India & Saudi Arabia block progress on climate action

India & Saudi Arabia block progress on near-term climate action at CoP19

 

WARSAW: As the annual international conference on climate change (CoP19) draws to a close in Warsaw today, the Environmental Investigation Agency (EIA) criticised India and Saudi Arabia for blocking an agreement which could prevent the release of up to 100 billion metric tons of carbon dioxide equivalent emissions by 2050.

Parties came to Warsaw looking to take near term action on hydrofluorocarbons (HFCs), super greenhouse gases hundreds to thousands of times more potent than CO2, but a decision that would have accelerated international cooperation under the Montreal Protocol on these chemicals was withdrawn at the last minute.
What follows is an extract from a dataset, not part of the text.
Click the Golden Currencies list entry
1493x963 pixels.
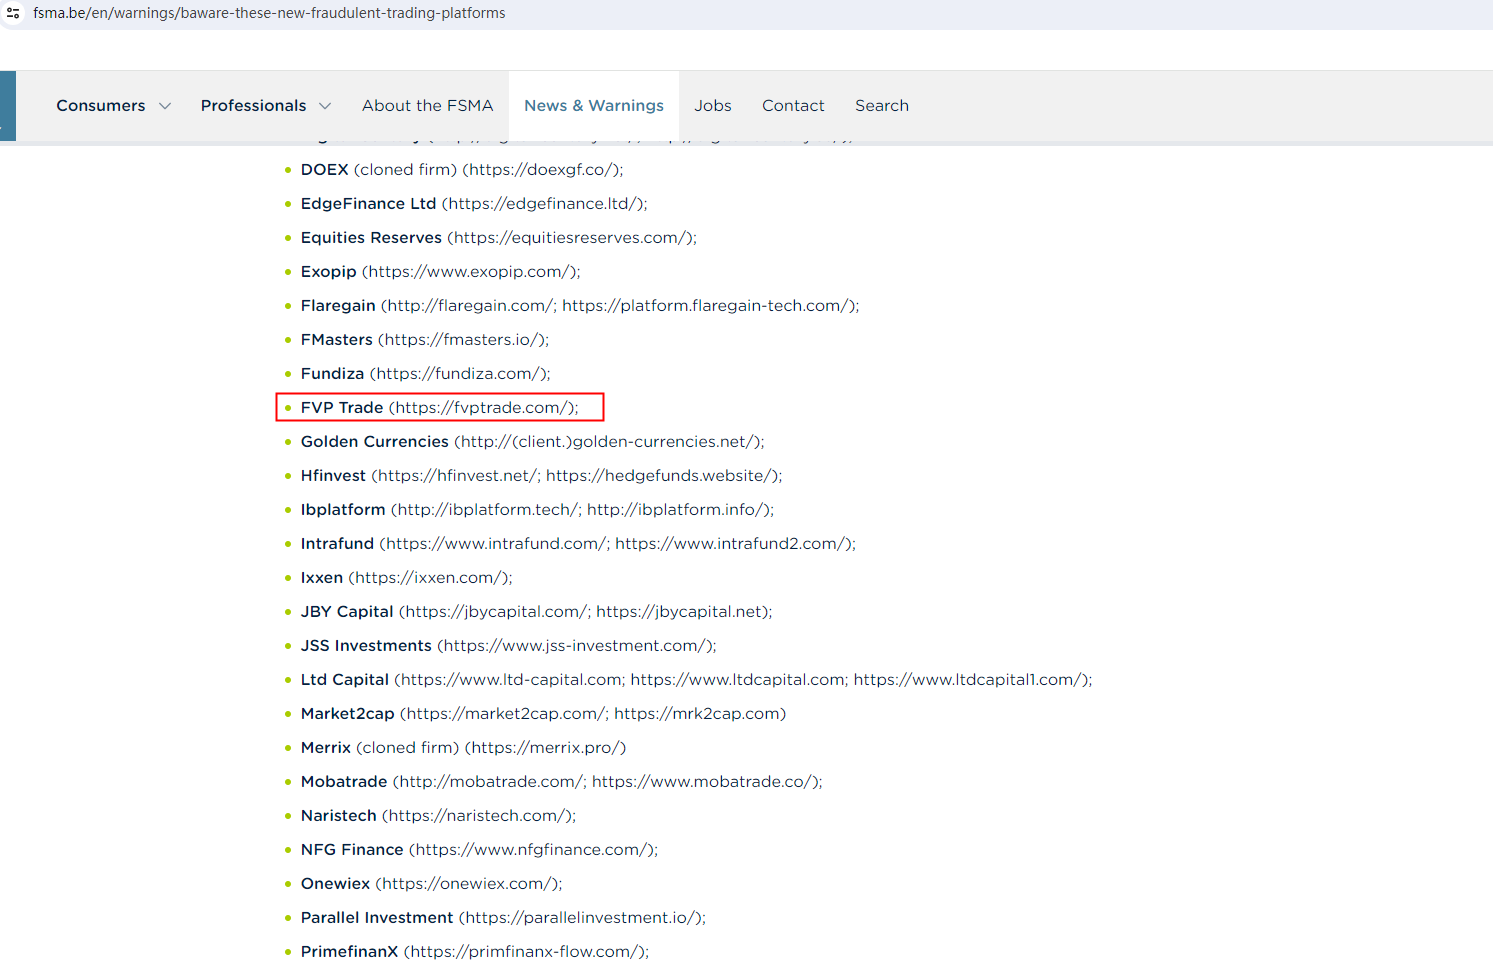532,442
“Addressing HFCs under the Montreal Protocol would provide real results in the short term, with more than two billion metric tons of CO2 equivalent emissions avoided by 2020,” said Danielle Gagne, HFC & Climate Policy Analyst with EIA. “Blocking action to phase out HFCs under the Protocol is a missed opportunity for near-term greenhouse gas mitigation; real action has been sacrificed for negotiating tactics.”

This year’s talks have highlighted a growing divide between poor developing countries that stand to lose the most from the lack of action on climate change, and countries that seem willing to hold up progress for tactical reasons. Progress has also been thrown off course by a series of controversies, including host country Poland’s vigorous support for coal-based power, an overwhelming corporate presence, and Australia and Japan announcing moves to dramatically scale back national policies to cut greenhouse gases.
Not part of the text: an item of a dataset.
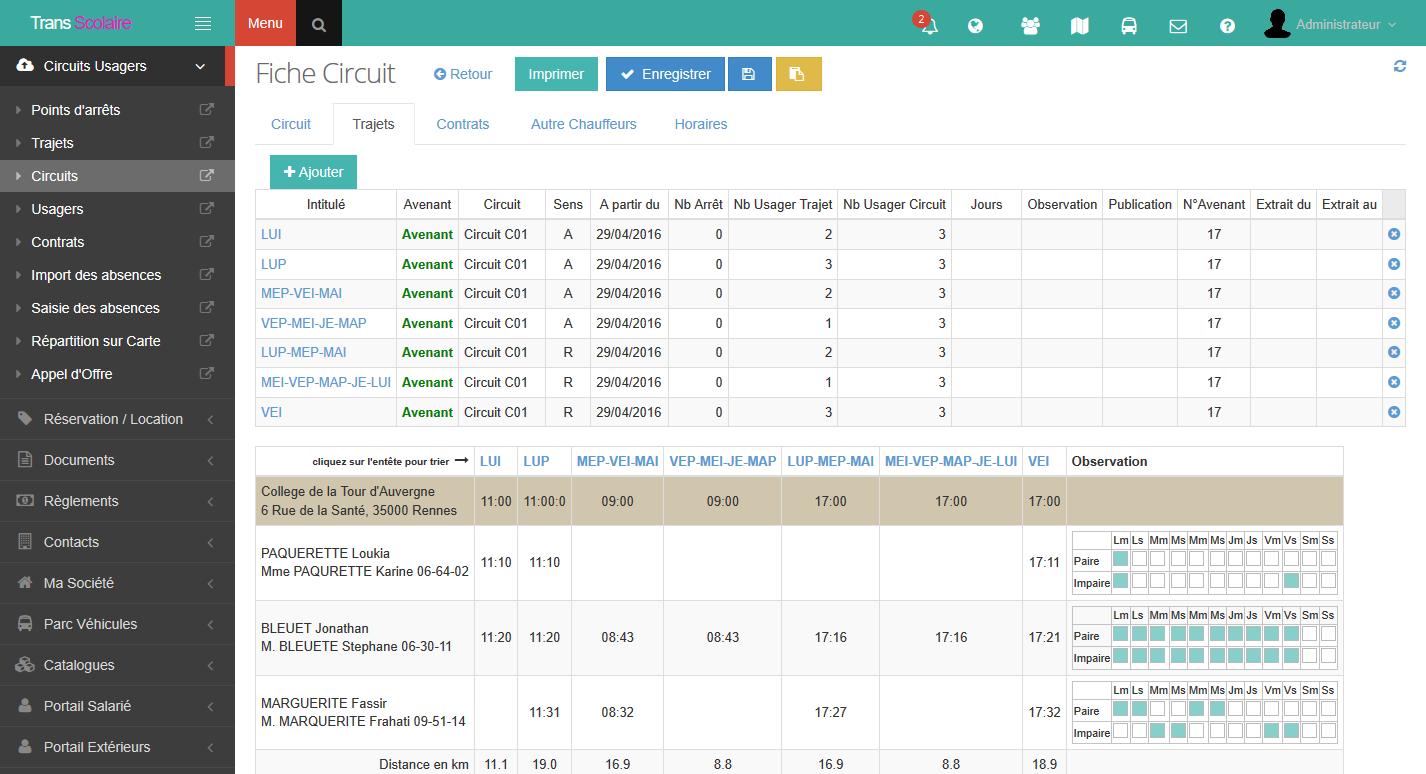Toggle MARGUERITE Paire Sm checkbox

click(1309, 709)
“We’re appalled at the lack of concrete actions on the table”, said Natasha Hurley, Global Environment Campaigner with EIA. “We were expecting the tragedy in the Philippines to inject a sense of urgency into these talks, but instead it has been business as usual.
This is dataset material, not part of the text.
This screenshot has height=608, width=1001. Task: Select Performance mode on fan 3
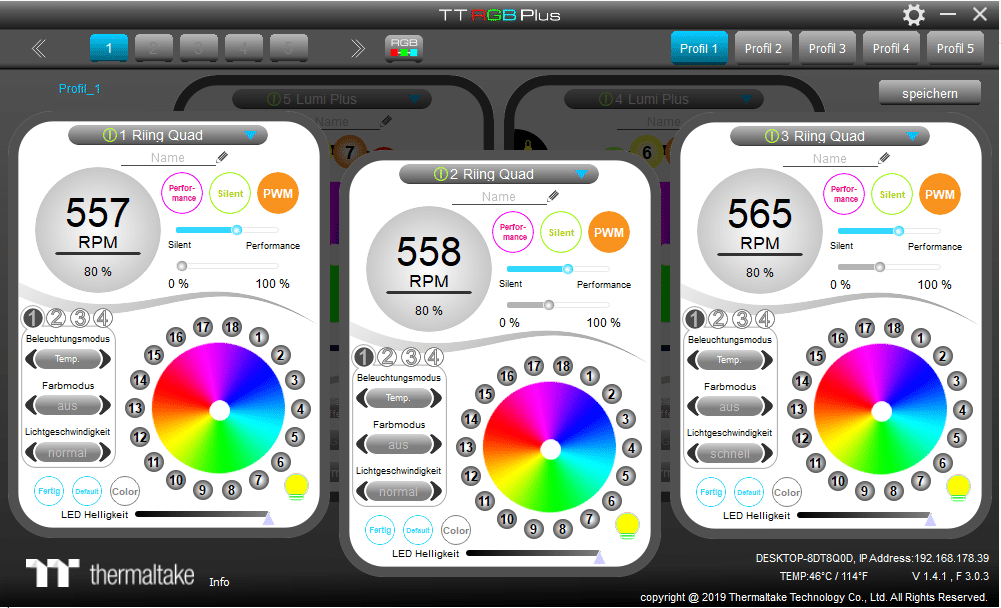(x=845, y=194)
“A solution to the current deadlock hinges on countries’ ability to take concrete actions to address climate change now. Accelerating an agreement on a global phase-down of HFCs under the Montreal Protocol would help build trust and a sense that the global climate talks really can deliver.”

 

EDITORS’ NOTES

1. The Environmental Investigation Agency (EIA) investigates and campaigns against environmental crime and abuses.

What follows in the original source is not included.